* **Entries provided**:
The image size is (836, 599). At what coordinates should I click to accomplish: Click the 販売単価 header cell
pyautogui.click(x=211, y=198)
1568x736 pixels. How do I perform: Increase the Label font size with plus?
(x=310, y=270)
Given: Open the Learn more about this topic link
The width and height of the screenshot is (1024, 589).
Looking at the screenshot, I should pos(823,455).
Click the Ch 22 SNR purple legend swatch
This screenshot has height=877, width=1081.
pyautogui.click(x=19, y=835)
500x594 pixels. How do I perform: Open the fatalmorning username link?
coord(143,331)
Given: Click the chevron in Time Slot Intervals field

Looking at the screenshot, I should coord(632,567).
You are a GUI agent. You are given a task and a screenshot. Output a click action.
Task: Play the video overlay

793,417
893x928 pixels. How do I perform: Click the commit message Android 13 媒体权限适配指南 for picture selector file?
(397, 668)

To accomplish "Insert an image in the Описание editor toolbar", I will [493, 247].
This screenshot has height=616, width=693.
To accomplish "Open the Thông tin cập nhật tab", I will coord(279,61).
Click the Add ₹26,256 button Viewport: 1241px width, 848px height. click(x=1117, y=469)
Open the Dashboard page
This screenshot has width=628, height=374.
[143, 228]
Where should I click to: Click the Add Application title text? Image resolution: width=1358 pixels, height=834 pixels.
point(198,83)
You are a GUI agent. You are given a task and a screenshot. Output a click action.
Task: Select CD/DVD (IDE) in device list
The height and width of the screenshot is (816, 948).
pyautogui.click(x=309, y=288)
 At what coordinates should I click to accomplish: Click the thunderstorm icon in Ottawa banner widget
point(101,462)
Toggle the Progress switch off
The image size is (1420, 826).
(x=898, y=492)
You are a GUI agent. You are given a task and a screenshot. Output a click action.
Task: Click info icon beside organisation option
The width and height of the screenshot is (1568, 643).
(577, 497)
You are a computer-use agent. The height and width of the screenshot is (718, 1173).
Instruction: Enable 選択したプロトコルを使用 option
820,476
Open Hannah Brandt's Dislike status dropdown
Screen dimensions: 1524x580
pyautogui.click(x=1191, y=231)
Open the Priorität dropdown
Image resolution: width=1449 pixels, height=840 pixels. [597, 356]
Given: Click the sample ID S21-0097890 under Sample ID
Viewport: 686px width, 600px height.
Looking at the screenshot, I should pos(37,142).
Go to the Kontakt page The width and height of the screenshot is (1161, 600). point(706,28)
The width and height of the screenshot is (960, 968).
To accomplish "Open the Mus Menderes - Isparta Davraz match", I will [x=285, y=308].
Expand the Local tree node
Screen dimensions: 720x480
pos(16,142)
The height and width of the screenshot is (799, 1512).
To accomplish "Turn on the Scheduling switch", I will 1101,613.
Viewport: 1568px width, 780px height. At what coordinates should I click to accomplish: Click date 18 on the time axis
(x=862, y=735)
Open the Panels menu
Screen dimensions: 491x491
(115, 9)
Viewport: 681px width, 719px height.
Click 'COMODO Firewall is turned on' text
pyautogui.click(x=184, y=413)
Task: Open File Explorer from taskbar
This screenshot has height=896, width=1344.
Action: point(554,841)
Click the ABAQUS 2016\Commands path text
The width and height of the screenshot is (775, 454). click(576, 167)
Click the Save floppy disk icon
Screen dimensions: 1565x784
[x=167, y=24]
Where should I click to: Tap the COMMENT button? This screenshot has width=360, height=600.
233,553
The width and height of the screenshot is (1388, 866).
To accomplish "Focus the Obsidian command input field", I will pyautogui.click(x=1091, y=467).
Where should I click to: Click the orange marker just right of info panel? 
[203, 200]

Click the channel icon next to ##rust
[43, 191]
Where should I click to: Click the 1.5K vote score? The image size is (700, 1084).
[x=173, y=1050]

* **Task requirements**: Wherever the string "will" is found in the entries, copy the line it sits in.

* **Expected answer**:
To accomplish "Insert an image in the Описание editor toolbar", I will [493, 247].
To accomplish "Open the Thông tin cập nhật tab", I will coord(279,61).
To accomplish "Open the Mus Menderes - Isparta Davraz match", I will [x=285, y=308].
To accomplish "Turn on the Scheduling switch", I will 1101,613.
To accomplish "Focus the Obsidian command input field", I will pyautogui.click(x=1091, y=467).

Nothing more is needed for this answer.